Collected data entries

★ ★ ★ ★ ★

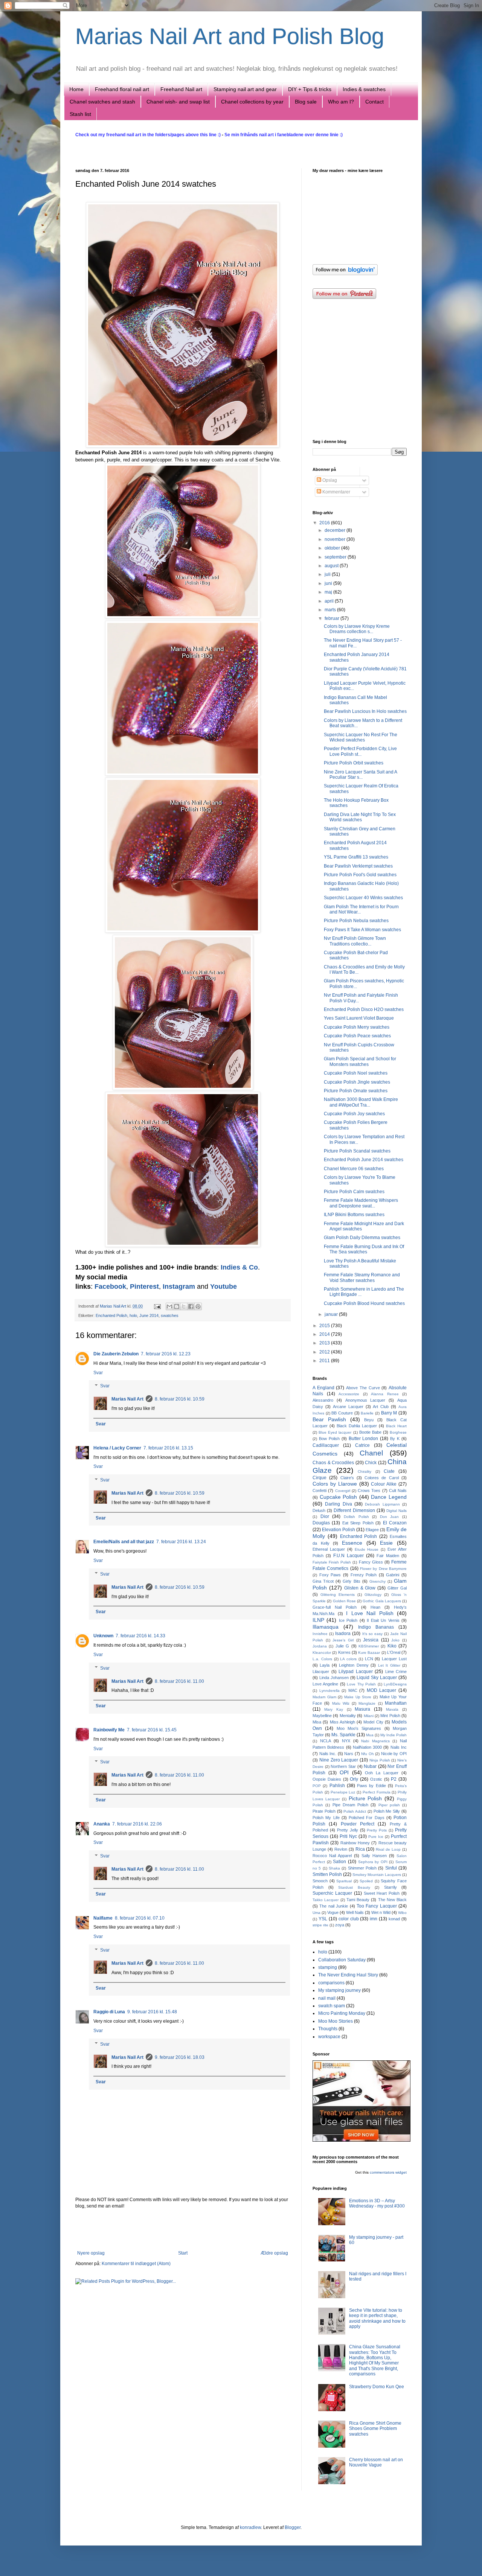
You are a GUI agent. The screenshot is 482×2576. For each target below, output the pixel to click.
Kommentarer (335, 492)
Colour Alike (384, 1484)
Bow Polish (329, 1438)
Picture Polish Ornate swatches (355, 1090)
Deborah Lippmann (382, 1504)
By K (395, 1438)
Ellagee (372, 1529)
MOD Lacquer (382, 1690)
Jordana (320, 1646)
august (332, 565)
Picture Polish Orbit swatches (353, 763)
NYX (346, 1741)
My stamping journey (339, 1990)
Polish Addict (354, 1811)
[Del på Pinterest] (198, 1306)
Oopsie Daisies (327, 1779)
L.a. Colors (322, 1659)
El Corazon (395, 1523)
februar (332, 618)
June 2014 (149, 1315)
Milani (369, 1716)
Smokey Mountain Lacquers (376, 1875)
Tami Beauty (357, 1899)
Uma (316, 1913)
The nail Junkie (333, 1906)
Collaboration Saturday (342, 1959)
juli (328, 574)
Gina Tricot (323, 1581)
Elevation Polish (338, 1529)
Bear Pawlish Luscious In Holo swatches (365, 711)
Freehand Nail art (181, 89)
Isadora (343, 1633)
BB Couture (342, 1413)
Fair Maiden (388, 1555)
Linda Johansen (334, 1677)
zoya (339, 1925)
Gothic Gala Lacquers (382, 1601)
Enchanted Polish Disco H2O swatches (364, 1009)
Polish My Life (326, 1817)
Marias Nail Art (113, 1306)
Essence (352, 1543)
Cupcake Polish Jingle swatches (357, 1082)
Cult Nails (398, 1490)
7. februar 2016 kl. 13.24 (181, 1541)
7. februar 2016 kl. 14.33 (140, 1635)
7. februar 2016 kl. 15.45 (152, 1730)
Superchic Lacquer (332, 1893)
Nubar (370, 1766)
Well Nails (355, 1912)
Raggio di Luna (109, 2011)
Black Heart (396, 1426)
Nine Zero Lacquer (338, 1760)
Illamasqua (326, 1627)
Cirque (319, 1477)
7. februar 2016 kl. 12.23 (166, 1354)
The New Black (392, 1899)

★ ★ ★ ★ ★

PROBLEM:
Please set down only the lines from the first line of the records above through the line that has "7. februar 2016 kl. 15.45 (152, 1730)", exactly, and not the pictures.

ANSWER BOX:
You are a GUI agent. The screenshot is 482×2576. For each target below, output the pixel to click.
Kommentarer (335, 492)
Colour Alike (384, 1484)
Bow Polish (329, 1438)
Picture Polish Ornate swatches (355, 1090)
Deborah Lippmann (382, 1504)
By K (395, 1438)
Ellagee (372, 1529)
MOD Lacquer (382, 1690)
Jordana (320, 1646)
august (332, 565)
Picture Polish Orbit swatches (353, 763)
NYX (346, 1741)
My stamping journey (339, 1990)
Polish Addict (354, 1811)
[Del på Pinterest] (198, 1306)
Oopsie Daisies (327, 1779)
L.a. Colors (322, 1659)
El Corazon (395, 1523)
februar (332, 618)
June 2014 (149, 1315)
Milani (369, 1716)
Smokey Mountain Lacquers (376, 1875)
Tami Beauty (357, 1899)
Uma (316, 1913)
The nail Junkie (333, 1906)
Collaboration Saturday (342, 1959)
juli (328, 574)
Gina Tricot (323, 1581)
Elevation Polish (338, 1529)
Bear Pawlish Luscious In Holo swatches (365, 711)
Freehand Nail art (181, 89)
Isadora (343, 1633)
BB Couture (342, 1413)
Fair Maiden (388, 1555)
Linda Johansen (334, 1677)
zoya (339, 1925)
Gothic Gala Lacquers (382, 1601)
Enchanted Polish Disco H2O swatches (364, 1009)
Polish My Life (326, 1817)
Marias Nail Art (113, 1306)
Essence (352, 1543)
Cupcake Polish Jingle swatches (357, 1082)
Cult Nails (398, 1490)
7. februar 2016 kl. 13.24 (181, 1541)
7. februar 2016 kl. 14.33 (140, 1635)
7. februar 2016 kl. 15.45 (152, 1730)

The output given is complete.